## EXCERPT TO READ
# Making an offer on a property



## Rob_Brice (Aug 6, 2016)

Whilst I accept the answer will likely depend on a number of factors, but as a general rule of thumb when buying an apartment in the algarve is it generally accepted practice to have several rounds of negotiations to reach agreement on the purchase price?
And if so, given todays market conditions, how much below the asking price would an opening offer likely be pitched?


----------



## Strontium (Sep 16, 2015)

For your question there is no answer. as each potential sale is different and the vendors do not have a collective outlook. If there are multiple owners of the property then all have to agree so often their price is fixed and an offer may take 6 weeks or more to get a reply and sometimes there is never a reply. If the owner is an expat needing to sell/depart immediately then there could be negotiation but as every sale is unique you will get anecdotal evidence of every different sale. The usual way is to discuss that with the sellers estate agent or instruct your own local agent take this on for you.


----------



## Rob_Brice (Aug 6, 2016)

Thanks Strontium. I guessed as such.
Anyone with recent experience of purchasing an apartment in the algarve willing to share their experiences?


----------



## ViaVinho (Jul 29, 2016)

Related question for those with experience in the matter, please. What is the approximate markup on a rustico property by estate agents? I get the sense that locals will not buy through an agent as they consider the price excessive, perhaps 200% to 300% of what they deem the property to be worth to them. I also get the sense that locals would gladly bypass an agent and sell directly to a buyer hoping to make a good profit, but they seem to have no realistic sense of how to price a property to promote a sale. Thanks in advance!
VV


----------



## MrBife (Jul 26, 2009)

No idea where you are getting your information - there are established published guideline prices per m2 for rustic land in different areas, I will find the link and post it separately

Any agent wishing to actually sell knows the guidelines - some owners may well have fantasy figures in mind but they also have zero chance of selling. In this area at least there are agents who specialize in selling to locals and agents who sell upmarket properties to incoming investors - some overlap between the two of course.

## INFORMATION GIVEN

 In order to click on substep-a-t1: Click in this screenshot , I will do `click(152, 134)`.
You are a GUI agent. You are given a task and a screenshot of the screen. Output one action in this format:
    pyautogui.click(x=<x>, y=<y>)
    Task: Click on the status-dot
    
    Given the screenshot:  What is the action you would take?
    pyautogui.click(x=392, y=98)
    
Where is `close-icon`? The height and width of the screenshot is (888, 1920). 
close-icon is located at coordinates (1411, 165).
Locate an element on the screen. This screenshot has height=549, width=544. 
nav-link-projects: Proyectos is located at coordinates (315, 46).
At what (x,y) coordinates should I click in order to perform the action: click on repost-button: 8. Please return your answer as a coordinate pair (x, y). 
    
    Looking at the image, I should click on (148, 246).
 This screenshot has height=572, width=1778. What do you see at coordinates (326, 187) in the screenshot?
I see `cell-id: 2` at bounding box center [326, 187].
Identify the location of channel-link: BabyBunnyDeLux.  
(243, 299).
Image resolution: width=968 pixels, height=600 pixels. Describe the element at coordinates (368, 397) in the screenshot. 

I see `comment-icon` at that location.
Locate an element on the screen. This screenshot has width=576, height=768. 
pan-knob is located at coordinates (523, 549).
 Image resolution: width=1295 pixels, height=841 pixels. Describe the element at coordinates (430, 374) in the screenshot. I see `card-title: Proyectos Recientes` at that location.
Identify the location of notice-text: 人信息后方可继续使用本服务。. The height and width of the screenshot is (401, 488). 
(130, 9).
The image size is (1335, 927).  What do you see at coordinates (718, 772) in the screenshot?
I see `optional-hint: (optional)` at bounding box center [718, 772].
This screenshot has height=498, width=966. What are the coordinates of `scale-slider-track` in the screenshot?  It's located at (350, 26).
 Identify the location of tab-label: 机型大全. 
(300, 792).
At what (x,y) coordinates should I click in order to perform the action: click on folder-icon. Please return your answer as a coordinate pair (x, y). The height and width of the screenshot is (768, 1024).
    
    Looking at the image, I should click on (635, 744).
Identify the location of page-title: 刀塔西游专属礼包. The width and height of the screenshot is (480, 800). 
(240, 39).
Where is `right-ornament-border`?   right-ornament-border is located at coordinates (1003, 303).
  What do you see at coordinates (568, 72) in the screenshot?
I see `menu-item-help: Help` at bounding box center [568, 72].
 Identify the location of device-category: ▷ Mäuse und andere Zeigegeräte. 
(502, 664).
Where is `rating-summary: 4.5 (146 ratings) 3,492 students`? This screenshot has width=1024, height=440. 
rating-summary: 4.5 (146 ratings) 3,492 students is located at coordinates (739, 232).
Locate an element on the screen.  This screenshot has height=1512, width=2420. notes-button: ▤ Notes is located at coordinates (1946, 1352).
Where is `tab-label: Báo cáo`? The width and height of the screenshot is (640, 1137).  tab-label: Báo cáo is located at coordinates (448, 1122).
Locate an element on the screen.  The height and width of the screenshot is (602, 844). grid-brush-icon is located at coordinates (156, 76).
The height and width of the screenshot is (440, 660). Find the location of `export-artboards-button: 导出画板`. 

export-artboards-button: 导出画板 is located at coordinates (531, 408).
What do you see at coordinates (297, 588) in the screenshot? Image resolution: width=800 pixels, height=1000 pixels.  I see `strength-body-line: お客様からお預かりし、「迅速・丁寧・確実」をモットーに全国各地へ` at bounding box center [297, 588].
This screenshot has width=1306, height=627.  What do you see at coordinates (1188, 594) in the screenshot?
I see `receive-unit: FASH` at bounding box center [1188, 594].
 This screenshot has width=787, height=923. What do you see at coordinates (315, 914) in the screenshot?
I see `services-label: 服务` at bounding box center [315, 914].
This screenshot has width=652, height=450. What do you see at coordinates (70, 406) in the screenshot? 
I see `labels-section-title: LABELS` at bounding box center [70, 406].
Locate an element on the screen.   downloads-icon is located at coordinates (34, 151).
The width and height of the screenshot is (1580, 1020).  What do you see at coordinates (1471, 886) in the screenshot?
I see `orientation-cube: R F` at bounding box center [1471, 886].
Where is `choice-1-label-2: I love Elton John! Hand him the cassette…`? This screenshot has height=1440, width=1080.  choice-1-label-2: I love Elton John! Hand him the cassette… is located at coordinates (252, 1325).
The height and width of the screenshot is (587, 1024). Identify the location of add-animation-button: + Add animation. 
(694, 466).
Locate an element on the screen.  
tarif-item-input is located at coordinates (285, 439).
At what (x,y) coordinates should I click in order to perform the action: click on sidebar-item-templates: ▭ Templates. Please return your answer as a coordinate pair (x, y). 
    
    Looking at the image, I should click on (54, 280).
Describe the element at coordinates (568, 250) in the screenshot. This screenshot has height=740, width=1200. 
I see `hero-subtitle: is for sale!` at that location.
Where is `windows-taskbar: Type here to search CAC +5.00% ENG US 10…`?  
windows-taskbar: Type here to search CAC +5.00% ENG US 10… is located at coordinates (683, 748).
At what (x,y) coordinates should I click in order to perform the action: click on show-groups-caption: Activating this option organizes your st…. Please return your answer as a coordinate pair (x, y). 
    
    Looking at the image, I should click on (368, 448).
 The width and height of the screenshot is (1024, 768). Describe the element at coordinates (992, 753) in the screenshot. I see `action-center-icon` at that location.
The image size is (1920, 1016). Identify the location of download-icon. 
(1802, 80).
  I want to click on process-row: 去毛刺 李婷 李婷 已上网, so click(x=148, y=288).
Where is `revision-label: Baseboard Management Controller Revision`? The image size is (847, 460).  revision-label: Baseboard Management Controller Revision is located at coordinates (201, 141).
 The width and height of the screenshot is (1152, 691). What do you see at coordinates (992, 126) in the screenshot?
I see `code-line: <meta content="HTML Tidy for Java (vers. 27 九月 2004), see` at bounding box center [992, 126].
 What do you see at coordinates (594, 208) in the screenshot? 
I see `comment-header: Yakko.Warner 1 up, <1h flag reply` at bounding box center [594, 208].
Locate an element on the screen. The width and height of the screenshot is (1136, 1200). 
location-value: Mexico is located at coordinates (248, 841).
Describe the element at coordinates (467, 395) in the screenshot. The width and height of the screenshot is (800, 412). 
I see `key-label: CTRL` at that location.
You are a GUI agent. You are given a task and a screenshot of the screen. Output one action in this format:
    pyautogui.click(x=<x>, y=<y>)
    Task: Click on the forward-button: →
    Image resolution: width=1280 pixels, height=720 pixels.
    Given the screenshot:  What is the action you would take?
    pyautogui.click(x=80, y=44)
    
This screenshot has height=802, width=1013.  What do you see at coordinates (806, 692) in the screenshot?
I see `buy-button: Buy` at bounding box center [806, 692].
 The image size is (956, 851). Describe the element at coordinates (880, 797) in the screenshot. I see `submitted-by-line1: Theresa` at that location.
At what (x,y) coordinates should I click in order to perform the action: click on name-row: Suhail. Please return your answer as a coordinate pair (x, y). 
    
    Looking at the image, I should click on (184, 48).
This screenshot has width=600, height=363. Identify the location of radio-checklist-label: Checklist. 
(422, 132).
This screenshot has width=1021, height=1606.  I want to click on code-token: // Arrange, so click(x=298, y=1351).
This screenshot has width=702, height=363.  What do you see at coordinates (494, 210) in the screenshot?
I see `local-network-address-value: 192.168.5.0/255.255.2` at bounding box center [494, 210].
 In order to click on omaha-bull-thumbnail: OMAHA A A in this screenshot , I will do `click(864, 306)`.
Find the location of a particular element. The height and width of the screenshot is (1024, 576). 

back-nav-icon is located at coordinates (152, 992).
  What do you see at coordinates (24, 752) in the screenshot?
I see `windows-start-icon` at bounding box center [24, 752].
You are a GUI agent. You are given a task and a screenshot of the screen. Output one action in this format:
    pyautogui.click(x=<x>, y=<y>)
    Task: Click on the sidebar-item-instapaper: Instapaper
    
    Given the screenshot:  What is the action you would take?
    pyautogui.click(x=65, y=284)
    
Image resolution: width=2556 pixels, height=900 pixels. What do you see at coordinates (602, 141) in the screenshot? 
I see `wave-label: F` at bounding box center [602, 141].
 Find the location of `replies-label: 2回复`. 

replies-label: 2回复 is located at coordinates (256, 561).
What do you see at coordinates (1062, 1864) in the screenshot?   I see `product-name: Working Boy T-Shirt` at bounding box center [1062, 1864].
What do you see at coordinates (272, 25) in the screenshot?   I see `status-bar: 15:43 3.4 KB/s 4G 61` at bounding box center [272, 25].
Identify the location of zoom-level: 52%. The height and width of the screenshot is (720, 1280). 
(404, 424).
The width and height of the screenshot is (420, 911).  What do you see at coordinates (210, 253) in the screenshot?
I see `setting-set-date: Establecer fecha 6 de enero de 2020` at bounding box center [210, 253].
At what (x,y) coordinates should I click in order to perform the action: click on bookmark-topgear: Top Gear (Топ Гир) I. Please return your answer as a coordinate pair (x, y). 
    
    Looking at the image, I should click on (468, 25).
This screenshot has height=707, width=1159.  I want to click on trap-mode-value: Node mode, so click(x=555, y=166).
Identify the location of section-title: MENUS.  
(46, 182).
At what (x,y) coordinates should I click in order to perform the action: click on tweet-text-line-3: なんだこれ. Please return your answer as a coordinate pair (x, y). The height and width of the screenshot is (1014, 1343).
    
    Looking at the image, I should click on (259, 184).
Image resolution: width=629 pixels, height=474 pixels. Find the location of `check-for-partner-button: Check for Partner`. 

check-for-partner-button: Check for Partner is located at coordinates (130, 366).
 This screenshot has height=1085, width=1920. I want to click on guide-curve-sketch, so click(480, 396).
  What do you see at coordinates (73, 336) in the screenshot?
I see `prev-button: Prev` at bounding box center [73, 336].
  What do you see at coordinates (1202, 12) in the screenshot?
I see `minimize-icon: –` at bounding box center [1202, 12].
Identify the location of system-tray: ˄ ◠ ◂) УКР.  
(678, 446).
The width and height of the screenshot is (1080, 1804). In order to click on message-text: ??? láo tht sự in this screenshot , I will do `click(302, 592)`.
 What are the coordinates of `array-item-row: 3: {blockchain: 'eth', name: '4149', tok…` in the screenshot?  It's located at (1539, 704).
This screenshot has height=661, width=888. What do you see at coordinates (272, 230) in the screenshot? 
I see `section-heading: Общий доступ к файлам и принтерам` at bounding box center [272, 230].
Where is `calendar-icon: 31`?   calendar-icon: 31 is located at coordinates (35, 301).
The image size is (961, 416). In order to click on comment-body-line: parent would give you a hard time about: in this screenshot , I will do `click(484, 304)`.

## INSTRUCTION A
Reproduce the thread on making a property offer word for word, from "Whilst I accept" to "the purchase price?".
## INSTRUCTION B
In the thread on making a property offer, how long may an offer take to get a reply when a property has multiple owners?
## INSTRUCTION C
Continue the thread on making a property offer from where it stops.
The listing is separate material and has no connection to the thread on making a property offer.

## REPLY A
Whilst I accept the answer will likely depend on a number of factors, but as a general rule of thumb when buying an apartment in the algarve is it generally accepted practice to have several rounds of negotiations to reach agreement on the purchase price?

## REPLY B
Six weeks or more, and sometimes there is never a reply.

## REPLY C
The lower end of the market seems to be served by the franchise operators, Remax, Century 21, ERA and the rest of the market by the others.


----------



## ViaVinho (Jul 29, 2016)

Thank you. Average prices skew the results, unfortunately, because they include both private and estate agent sales. I have heard a number of stories locally that the owner only gets about 30% of what his property sells for when sold through an agent. This was corroborated by a lawyer who told me that any of my neighbors would simply not be interested in my property at the price that I bought it from an estate agent (franchise such as Remax, ERA). I have seen prices advertised through agencies that were 170% of what the owner asked and I suspect that the owner was asking rather more than what they would get from the agency.


----------



## Strontium (Sep 16, 2015)

Hi VV,

Which area are you talking about? Even without the influence of agents the Rustic prices vary dramatically within an area as much as the quality of Rustic land varies. Stuff I’ve looked at has bolder strewn hillsides and futile flood plains within 1k of each other and all the locals lust after the futile areas hence a difference in price. The other average price problem is properties classed as article Urban have a garden classed as article Rustic but no one in their right mind is going to sell them separately so there's a single price for the combined articles where as you compare them with a similar article Urban with an unconnected article Rustic the price will be less. A lot of estate agent will not handle individual rustic properties as for them it is not efficient or economical.


----------



## ViaVinho (Jul 29, 2016)

Thanks for the reply. Yes, indeed, you might get small patches of fertile ground stuck between boulders and shrub land. I'm more interested in the markup of rustic properties. I suppose the lower the price (the poorer the land), the higher the markup has to be for the agent to make a profit.
That said, it would be interesting to know the going rates per hectare (3 - 10 ha) for:
- vines, cultura arvense, olival, (with water source and when well cared for)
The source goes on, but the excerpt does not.